Cigarette Girl and Commodity Nationalism

Marina Welker, Associate Professor, Anthropology

Friday, March 1, 4:00 pm

Marina Welker is an associate professor in the Department of Anthropology at Cornell
University. She is the author of Enacting the Corporation: An American Mining Firm in
Postauthoritarian Indonesia (University of California Press, 2014) and Kretek Capitalism:
Making, Marketing, and Consuming Clove Cigarettes in Indonesia (University of California
Press, 2024).

With its recent hit series Cigarette Girl, Netflix is shoring up its market position in Indonesia, the world’s fourth most populous country. Based on a novel by Ratih Kumala, Cigarette Girl weaves a tale of romantic family and business intrigue against a historical backdrop of postcolonial nationalism, political violence, and tobacco industry growth.
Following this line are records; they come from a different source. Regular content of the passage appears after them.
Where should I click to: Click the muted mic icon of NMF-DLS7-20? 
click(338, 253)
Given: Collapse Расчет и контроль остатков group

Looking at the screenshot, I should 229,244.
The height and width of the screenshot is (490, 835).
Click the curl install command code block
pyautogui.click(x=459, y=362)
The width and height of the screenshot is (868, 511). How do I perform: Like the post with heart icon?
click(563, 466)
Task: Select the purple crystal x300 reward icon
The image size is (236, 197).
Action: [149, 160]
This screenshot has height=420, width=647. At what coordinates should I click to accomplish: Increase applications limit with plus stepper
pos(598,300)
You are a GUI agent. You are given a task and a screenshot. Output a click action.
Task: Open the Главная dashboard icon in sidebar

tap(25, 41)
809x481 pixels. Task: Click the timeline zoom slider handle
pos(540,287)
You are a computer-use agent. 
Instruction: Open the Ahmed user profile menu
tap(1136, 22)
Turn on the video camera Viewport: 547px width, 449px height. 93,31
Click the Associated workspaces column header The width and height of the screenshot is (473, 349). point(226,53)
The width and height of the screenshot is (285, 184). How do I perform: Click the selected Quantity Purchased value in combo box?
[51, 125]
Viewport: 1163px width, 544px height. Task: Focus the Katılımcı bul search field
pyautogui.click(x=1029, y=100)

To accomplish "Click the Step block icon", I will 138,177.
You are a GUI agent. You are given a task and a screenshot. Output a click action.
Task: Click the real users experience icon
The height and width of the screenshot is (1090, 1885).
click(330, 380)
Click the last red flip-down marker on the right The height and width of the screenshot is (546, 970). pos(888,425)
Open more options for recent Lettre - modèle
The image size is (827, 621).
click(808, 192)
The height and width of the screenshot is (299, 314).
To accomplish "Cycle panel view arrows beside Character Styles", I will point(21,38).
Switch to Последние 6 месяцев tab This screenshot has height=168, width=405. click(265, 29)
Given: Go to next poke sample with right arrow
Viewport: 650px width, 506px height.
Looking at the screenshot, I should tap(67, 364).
Examining what Cigarette Girl reveals and conceals about the past, I argue that the series reproduces commodity nationalist aesthetics, fantasies, and ideologies that frame the clove cigarette (kretek) as indigenous cultural heritage. By centering the hand-rolled kretek and Javanese business rivalries, Cigarette Girl obscures how machine-rolled kretek and Chinese Indonesian families actually dominate the market. As the series grapples with other unresolved historical issues, including class and gender inequalities, the 1965/6 massacres, the military occupation of West Papua, and Indonesia’s tobacco-related disease epidemic, it also arrives at politically conservative conclusions.